* **WORK INSTRUCTIONS**:
A. In the passage on map feature recognition, reproduce the part that opens with the words containing "determining a pixel" and closes with "target map feature.", replacing "hybrid correspondence" with "mixed correspondence".
B. According to the passage on map feature recognition, what gives rise to the relationship between client ends and servers?

* **DOCUMENT PASSAGE**:
>>
The systems and techniques described herein may be implemented in a computing system including a back-end component (for example, a data server), a computing system including a middleware component (for example, an application server), a computing system including a front-end component (for example, a client computer having a graphical client interface or a web browser through which a client can interact with embodiments of the systems and techniques described herein), or a computing system including any combination of such back-end, middleware, or front-end components. Components of a system may be interconnected by any form or medium of digital data communication (for example, a communication network). Examples of the communication network include a local area network (LAN), a wide area network (WAN) and the Internet.

A computer system may include client ends and servers. A client end and a server are generally remote from each other and typically interact through a communication network. The relationship between the client ends and the servers arises by virtue of computer programs running on respective computers and having a client-server relationship to each other. A server may be a cloud server, a server of a distributed system, or a server combined with a blockchain.

Artificial intelligence is a discipline studying the simulation of certain human thinking processes and intelligent behaviors (such as learning, reasoning, thinking, and planning) by a computer and involves techniques at both hardware and software levels. Hardware techniques of artificial intelligence generally include techniques such as sensors, special-purpose artificial intelligence chips, cloud computing, distributed storage, and big data processing. Software techniques of artificial intelligence mainly include several major directions such as computer vision technology, speech recognition technology, natural language processing technology, machine learning/deep learning technology, big data processing technology, and knowledge graph technology.

Cloud computing refers to a technical system that accesses a shared elastic-and-scalable physical or virtual resource pool through a network and can deploy and manage resources in an on-demand self-service manner, where the resources may include servers, operating systems, networks, software, applications, storage devices and the like. Cloud computing can provide efficient and powerful data processing capabilities for model training and technical applications such as artificial intelligence and blockchain.

Various forms of the preceding flows may be used, with operations reordered, added or removed. For example, the steps described in this disclosure may be executed in parallel, in sequence, or in a different order as long as the desired results of the technical solutions disclosed in this disclosure are achieved. The execution sequence of these operations is not limited herein.

Claims

1. A multimodal fusion-based high-definition map feature recognition method, comprising:

determining attribute characteristics of a target map feature, pixel registration characteristics of the target map feature, and hybrid registration characteristics of the target map feature based on at least two types of candidate image data of the target map feature and point cloud data of the target map feature;

determining a pixel correspondence of the target map feature based on the pixel registration characteristics of the target map feature and determining a hybrid correspondence of the target map feature based on the hybrid registration characteristics of the target map feature; and

fusing the attribute characteristics of the target map feature based on the pixel correspondence and the hybrid correspondence to obtain a fused characteristic of the target map feature and determining a feature category of the target map feature based on the fused characteristic of the target map feature.
<<
* **COLLECTED MATERIAL**:
>>
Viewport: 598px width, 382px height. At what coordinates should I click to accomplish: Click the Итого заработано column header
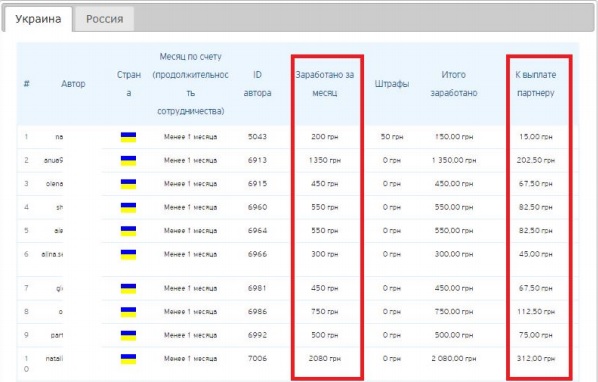[x=454, y=84]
<<
* **OUTPUTS FOR THE TASKS**:
A.
determining a pixel correspondence of the target map feature based on the pixel registration characteristics of the target map feature and determining a mixed correspondence of the target map feature based on the hybrid registration characteristics of the target map feature; and

fusing the attribute characteristics of the target map feature based on the pixel correspondence and the mixed correspondence to obtain a fused characteristic of the target map feature and determining a feature category of the target map feature based on the fused characteristic of the target map feature.

B. The relationship arises from computer programs that run on the respective computers and have a client-server relationship to each other.